The blowback was so severe that Sullivan pivoted. Sullivan denied the Watergate prosecutors their opportunity to submit a brief (already submitted under seal?). Sullivan declared Powell’s motion in opposition as moot. This means that he was no longer soliciting friend of the court briefs.
This was clearly a political attempt to frame the DOJ as politicized. Just who is pulling Sullivan’s strings? When did Sullivan become part of the conspiracy? What do they have on him that would cause him to do this? Is this why he stopped Powell from filing documents in the case (May 1st) when the DOJ was exposing the corrupt nature of what happened?
A judge in a criminal case is supposed to be neutral. Sullivan betrayed his bias in December when he suggested that the prosecution should be charging Flynn with treason.
So would Sullivan now proceed to accepting the government’s motion to dismiss?
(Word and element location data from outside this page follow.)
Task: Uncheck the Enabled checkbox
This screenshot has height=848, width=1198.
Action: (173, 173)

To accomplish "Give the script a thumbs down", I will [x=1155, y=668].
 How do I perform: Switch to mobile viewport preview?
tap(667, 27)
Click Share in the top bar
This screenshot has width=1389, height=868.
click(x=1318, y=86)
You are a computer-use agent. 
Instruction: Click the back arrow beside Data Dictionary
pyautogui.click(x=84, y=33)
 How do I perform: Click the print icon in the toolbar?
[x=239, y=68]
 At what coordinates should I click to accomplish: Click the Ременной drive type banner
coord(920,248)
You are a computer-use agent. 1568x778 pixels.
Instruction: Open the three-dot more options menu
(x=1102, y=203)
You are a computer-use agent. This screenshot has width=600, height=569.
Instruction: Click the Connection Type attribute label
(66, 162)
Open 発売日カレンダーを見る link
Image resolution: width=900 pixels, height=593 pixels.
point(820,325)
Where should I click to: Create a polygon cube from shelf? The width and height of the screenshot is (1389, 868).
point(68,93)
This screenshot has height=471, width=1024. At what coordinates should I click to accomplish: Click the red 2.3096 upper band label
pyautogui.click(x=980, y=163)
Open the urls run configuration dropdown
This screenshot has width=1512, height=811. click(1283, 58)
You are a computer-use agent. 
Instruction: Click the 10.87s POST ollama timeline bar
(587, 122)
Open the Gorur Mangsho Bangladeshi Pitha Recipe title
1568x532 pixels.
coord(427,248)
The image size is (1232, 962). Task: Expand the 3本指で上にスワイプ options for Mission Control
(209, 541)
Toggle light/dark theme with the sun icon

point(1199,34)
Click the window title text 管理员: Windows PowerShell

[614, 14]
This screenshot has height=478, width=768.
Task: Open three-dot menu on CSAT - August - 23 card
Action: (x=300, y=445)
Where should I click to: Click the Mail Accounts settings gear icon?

Not so fast.
Judge Sullivan has requested retired judge John Gleeson to file an amicus brief outlining why: (a) the charge against Flynn should not be dropped; and (b) frame the argument about how to prosecute Flynn for perjury.
Once again outrageous is not a strong enough word to describe what is going on here. Liberal Law professor Alan Dershowitz says that Sullivan should dismiss the case or be impeached. It is now clear that Sullivan is trying to smear Flynn and politicize the case. The head of the DC Circuit Court needs to remove Sullivan from the case and demand his resignation. This kind of political grandstanding from the bench displays just how corrupt our system of justice has become.
Sidney Powell was interviewed by Lou Dobbs about this. Lou Dobbs is enraged by what happened.
Powell noted,
“God works in mysterious way. People are getting a real education, a very strong eye-opening experience and the more this goes on, the more they learn.”
While I agree with Ms. Powell, it would be nice if God could work a little quicker.